Juegos chilangos de ayer y hoy: Stop!

Ahora que llegan las vacaciones, juega tú también

VÍA@Sandrink
Especial

Una de las cosas más divertidas que solíamos hacer cuando teníamos por ahí de 8 o 10 años era agarrar un gis y pintar en el suelo figuritas que iban desde un avioncito (en el que el reto era dar más de 10 saltos con un solo pie) hasta cosas más elaboradas, como un círculo dividido en muchas partes que representaban a diversos países, lugares a los que uno tenía que defender. ¿No se acuerdan? Hablamos del Stop!

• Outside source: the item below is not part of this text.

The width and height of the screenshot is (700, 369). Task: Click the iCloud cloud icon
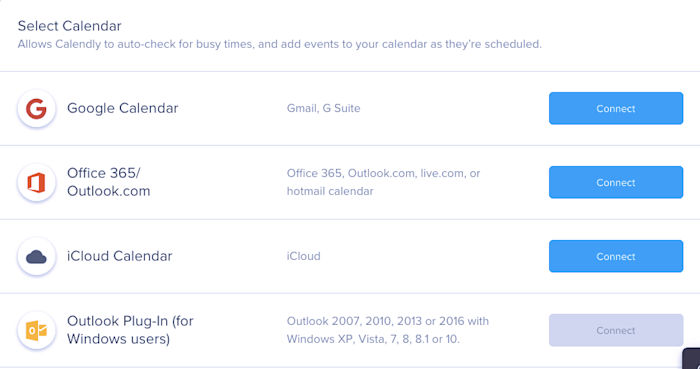(36, 257)
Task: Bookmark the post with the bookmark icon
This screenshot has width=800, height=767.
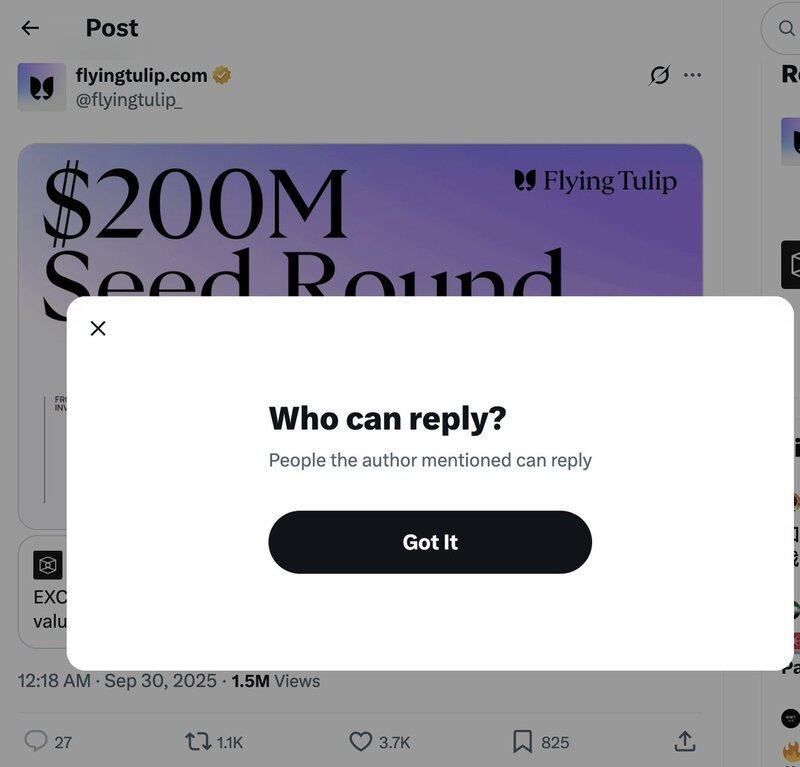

Hagan memoria, ok, nosotros les ayudamos. El juego iniciaba con alguien que se agachaba y usando un pedazo de tiza (hagan el favor de leerlo con acento español: pedadho de tidha) pintaba un círculo en el suelo. Lo más normal es que girara sobre su propio eje dibujando un círculo grande y luego uno más cerca de sí mismo, pequeño.

El círculo grande se dividía en partes correspondientes al número de jugadores. Normalmente eran seis, cinco participantes y un retador. Cada participante debía elegir un país de acuerdo con lo que pensaba de él, a esa edad no teníamos mucha idea, pues éramos chamacos comunes y corrientes, no como esos niños genios que terminan la universidad a los 13 años. Nosotros sólo jugábamos, elegíamos al azar…

Vayamos por partes.

Lo primero que se necesitan son los jugadores, después un pedazo de gis blanco, un suelo y mucha energía (aquí se trata de correr, gritar bien fuerte y ser bueno para calcular).

Instrucciones:  

  1. Dibujar un círculo. Dentro de él se deberá hacer otro pequeño y, a su vez, a manera de pastel de cumpleaños, rebanar el círculo mayor, según el número de jugadores.
  2. Con ese mismo gis, escribir en el espacio elegido el país al que quieran representar, puede ser cualquiera, aquí no se discrimina por creencia política, ubicación geográfica, música o famoso de telenovela representativo.
  3. Debe haber un retador, quien se colocará al centro del círculo.
  4. Cada jugador deberá poner un pie en su espacio elegido. 
  5. El retador inicia el juego diciendo la famosa frase: “Declaro la guerra en contra de mi peor enemigo que es…”. 
  6. En el momento en que el retador diga el nombre del país perjudicado todos deberán correr como alma que lleva el diablo hasta que él mismo grite “¡Stop!”. En ese momento se detendrán.
  7. Una vez que todo se haya calmado, el retador deberá calcular a ojo de buen cubero cuántos pasos necesitará para llegar al participante en cuestión. Por ejemplo: Si eligió a Brasil y éste ésta está a 2 metros y un cachito, el jugador podría mencionar algo como: “Estoy a tres pasos grandes, uno mediano y uno pequeño de Brasil”.
  8. Si acertó en el cálculo, el retador ganó y tiene un espacio entre los países a los que se les declara la guerra; si no, seguirá interpretando el odioso papel de quien anda declarando la guerra en contra de su peor enemigo que es el mundo entero.

El juego continúa hasta que los jugadores se cansen.

¿Les quedó claro? Un día nos vamos a poner a jugar y los vamos a invitar. Mientras, inténtelo.